Objective -
Format everything from the line containing "Image resolution: width=1268" down to the end of the records below as a Markdown table with the columns No. and Line, numbering each row and skipping blank lines. Leave the pictures out of the table.

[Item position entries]
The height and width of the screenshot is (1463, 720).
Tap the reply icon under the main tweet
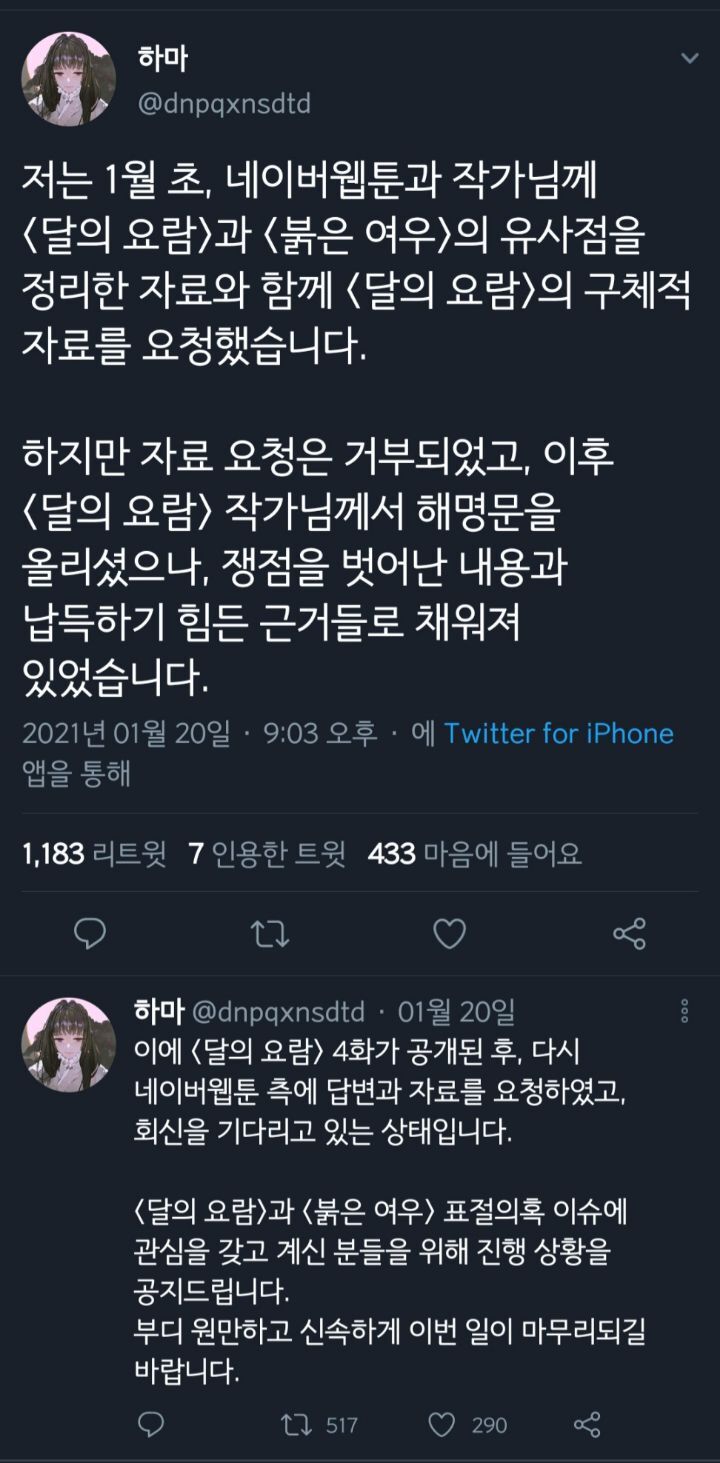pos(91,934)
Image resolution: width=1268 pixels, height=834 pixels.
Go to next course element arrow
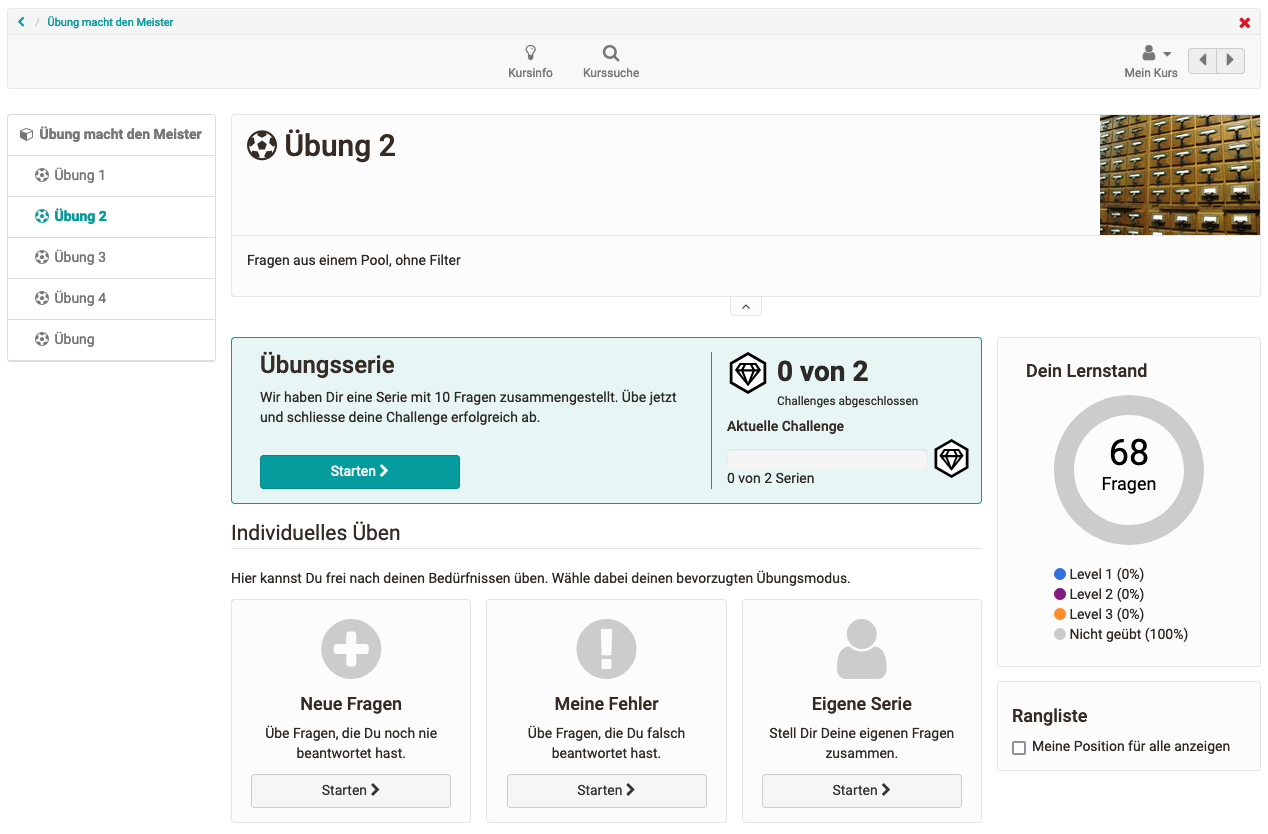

Answer to this task -
| No. | Line |
|---|---|
| 1 | Image resolution: width=1268 pixels, height=834 pixels. |
| 2 | Go to next course element arrow |